I use a 4X DY lens with a bi specteral dot....

The dot in the middles actually black.......and no there aren't really two bubbles in the scope....the flash made it look funny :wink:


----------



## archerpap (Apr 24, 2006)

Home made frosty lenses. Contact paper is all you need!! Orange circle is 6X for outdoors, and black circle is 5X for indoors.


----------



## Texas9 (Oct 23, 2009)

I use a centered drilled 2x lense with a .019 green fiber


----------



## capemaybowman (Aug 13, 2008)

Been trying the the contact paper myself so far been so good.


----------



## Scott.Barrett (Oct 26, 2008)

TrueSpot lens....6x middle with 2x outer....


----------



## outback jack (Aug 12, 2006)

Tru spot 6x 3/8" grind.


----------



## pennysdad (Sep 26, 2004)

*Tru-Spot*

6X 1/4", for everything. I am also using a green clarifier. Some will say you don't need it. But I have tried with, and without. I most definately prefer with!


----------



## Scott.Barrett (Oct 26, 2008)

outback jack said:


> Tru spot 6x 3/8" grind.


...with a #2 clarifier, I use this for all indoor and FITA and Target rounds....


----------



## pennysdad (Sep 26, 2004)

*I may?*

Give the contact paper thing a try? I really like the looks of that! I know several top shooters doing this, with great results! How are you all cutting the center out? How do you find, and keep the center to cut it? What size circle are you guys cutting out? Are you putting the stick on circle on first, or the contact paper? I have tried the Britesite Vegas Top gun. But it was not very clear. I tried several diferent clarifiers, and could never get it as clear as the tru-Spot. I liked the frosted concept though.


----------



## STUDENT-ARCHER (Jun 26, 2009)

6X with .010 pin


----------



## AT_X_HUNTER (Aug 10, 2005)

true spot 6X-3/8. I use it for all indoor, Field, and FITA.


----------



## IA-PRO (Nov 7, 2002)

*Lens*

True spot 6-3/8 or 8-1/2
last year indoor used the 8
this year been using the 6 for every thing indoor and field


----------



## blueglide1 (Jun 29, 2006)

Specialty archery 1,5/8 scope with an 8x lens,black dot,green clarifier.


----------



## outback jack (Aug 12, 2006)

Scott.Barrett said:


> ...with a #2 clarifier, I use this for all indoor and FITA and Target rounds....

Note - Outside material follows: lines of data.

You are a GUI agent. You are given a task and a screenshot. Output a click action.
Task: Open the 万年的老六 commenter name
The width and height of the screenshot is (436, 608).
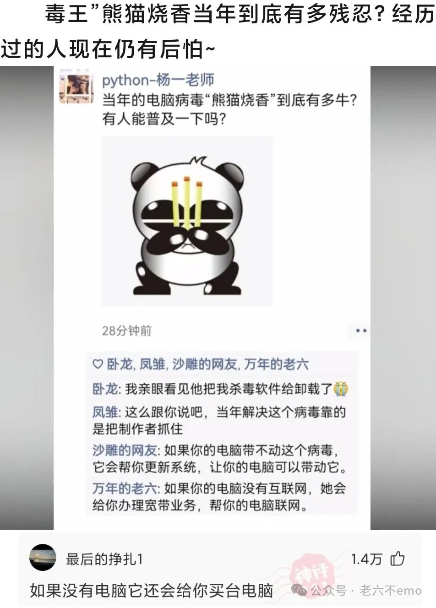(125, 488)
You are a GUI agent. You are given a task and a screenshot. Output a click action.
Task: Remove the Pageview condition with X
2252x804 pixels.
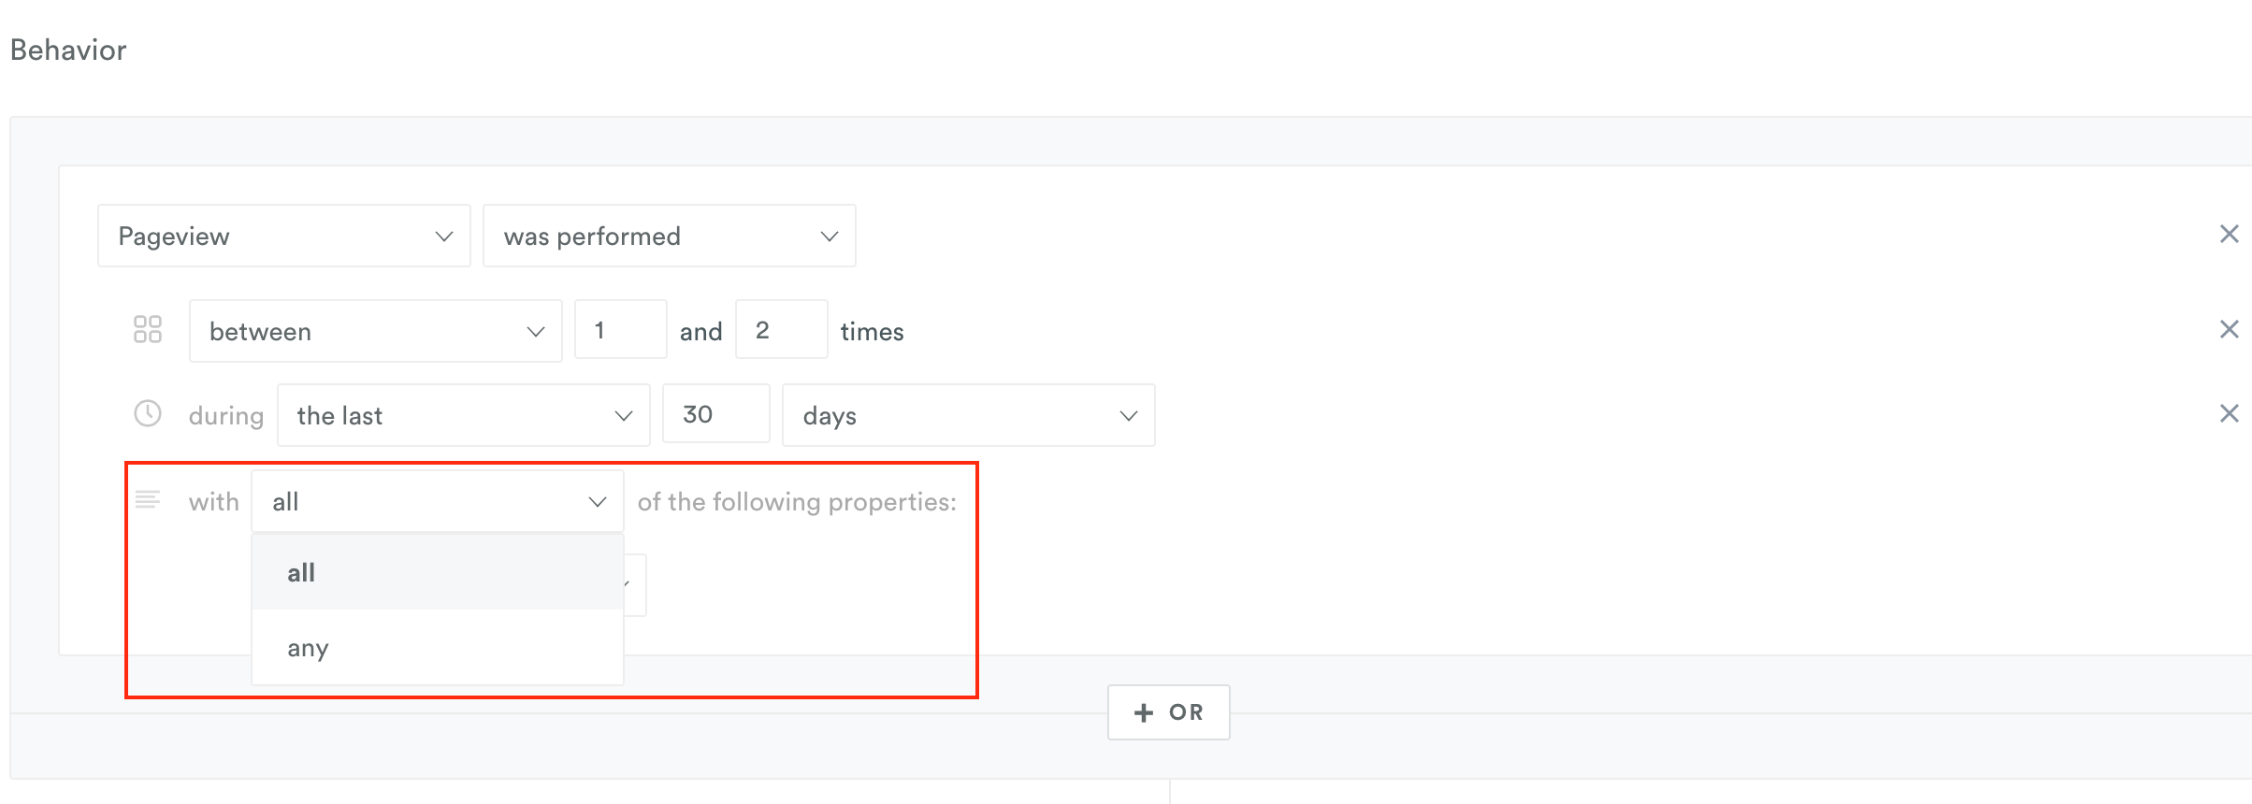click(x=2229, y=234)
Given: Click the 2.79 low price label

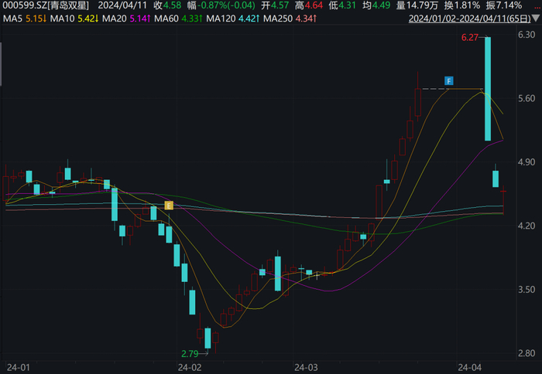Looking at the screenshot, I should click(x=190, y=353).
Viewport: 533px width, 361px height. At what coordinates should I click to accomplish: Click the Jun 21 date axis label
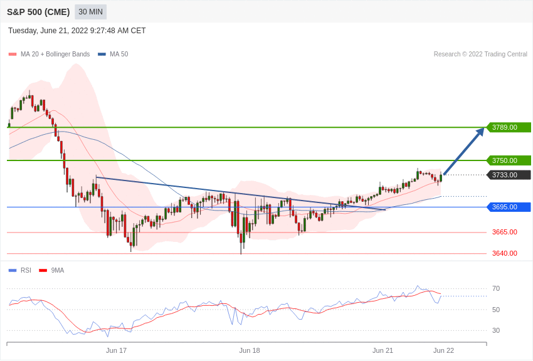tap(383, 350)
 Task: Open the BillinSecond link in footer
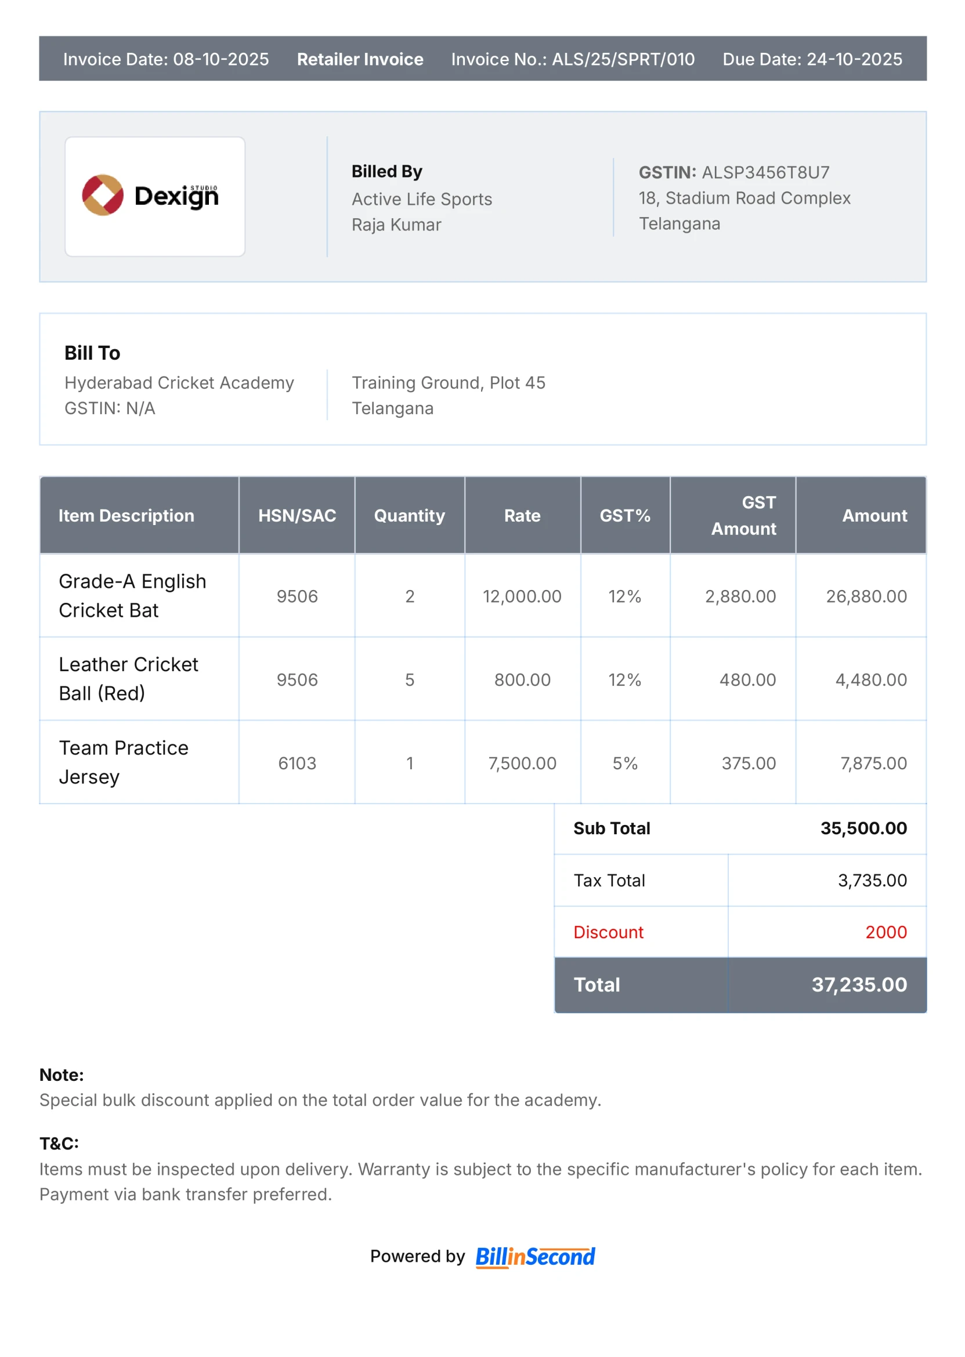click(x=534, y=1257)
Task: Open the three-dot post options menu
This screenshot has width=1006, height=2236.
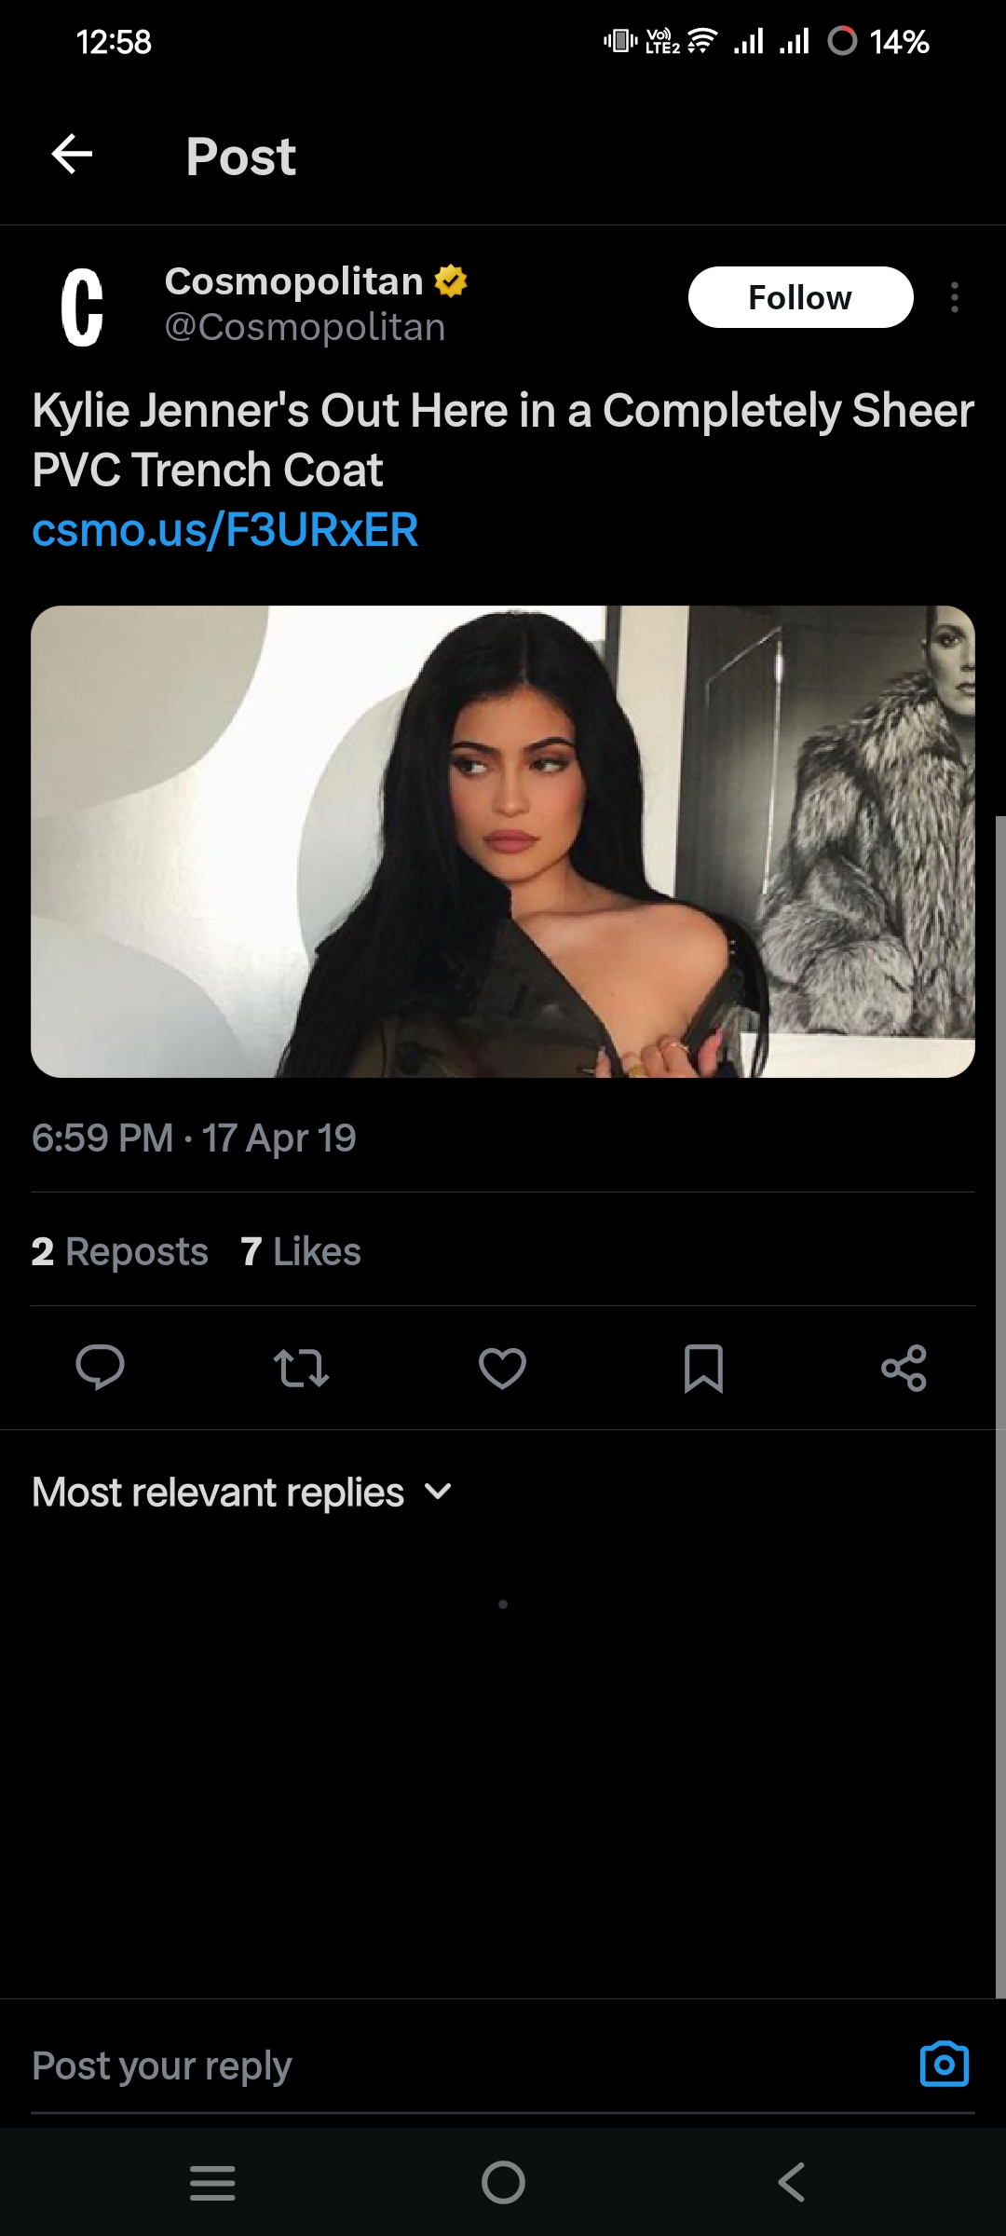Action: (954, 297)
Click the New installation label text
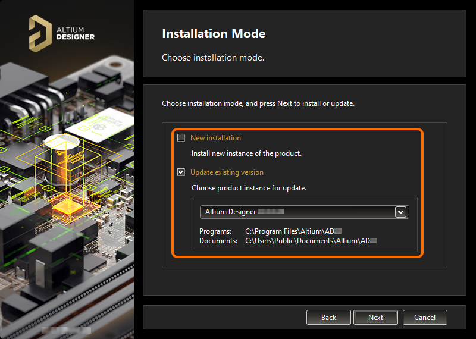The height and width of the screenshot is (339, 476). [215, 138]
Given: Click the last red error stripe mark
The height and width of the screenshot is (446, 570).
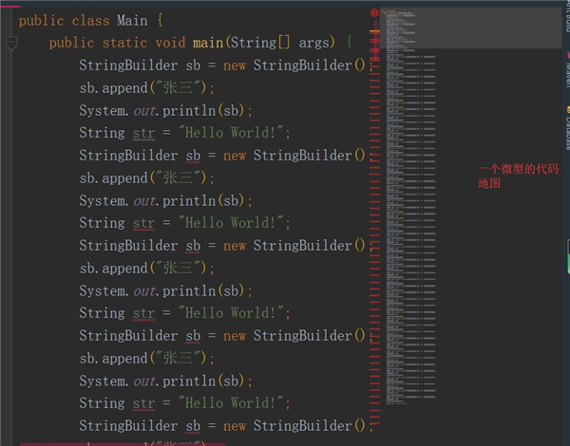Looking at the screenshot, I should 374,423.
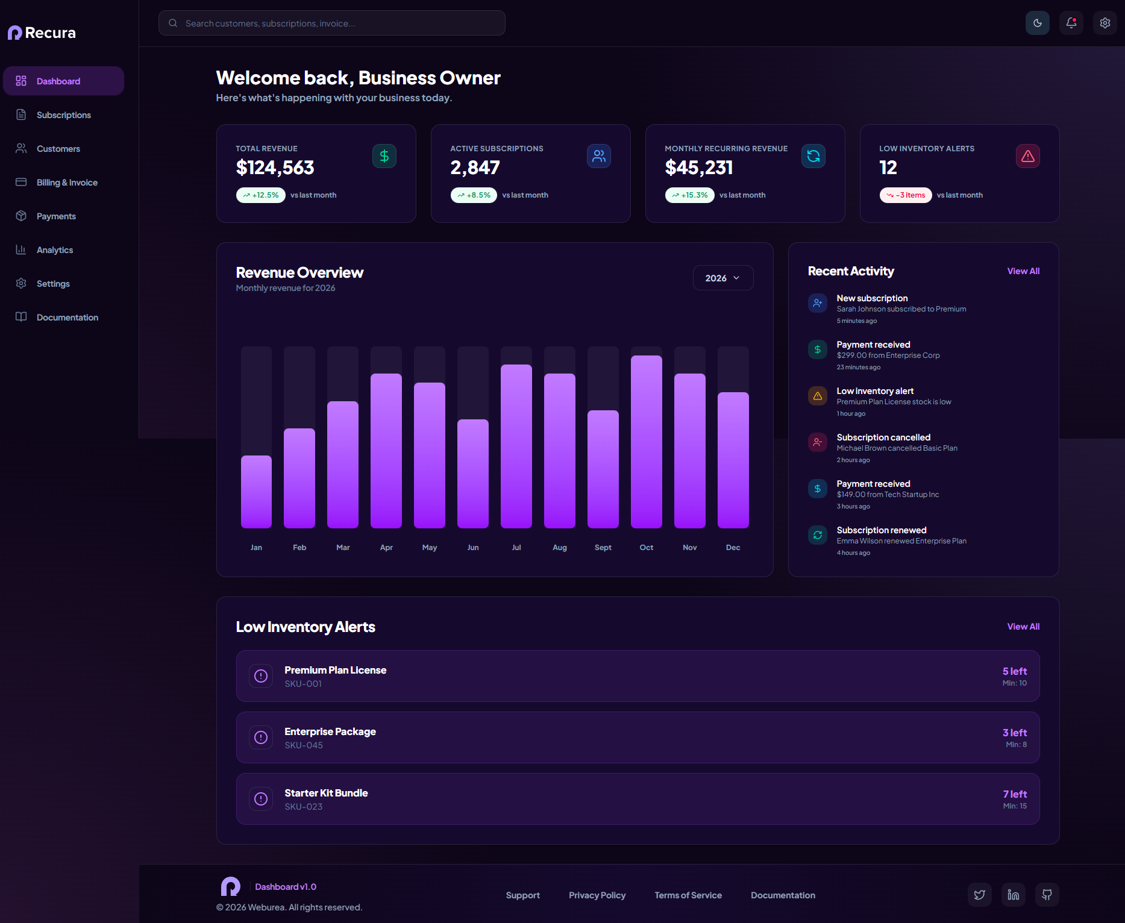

I'm using a #1 clarifier with mine.


----------



## archerpap (Apr 24, 2006)

pennysdad said:


> Give the contact paper thing a try? I really like the looks of that! I know several top shooters doing this, with great results! How are you all cutting the center out? How do you find, and keep the center to cut it? What size circle are you guys cutting out? Are you putting the stick on circle on first, or the contact paper? I have tried the Britesite Vegas Top gun. But it was not very clear. I tried several diferent clarifiers, and could never get it as clear as the tru-Spot. I liked the frosted concept though.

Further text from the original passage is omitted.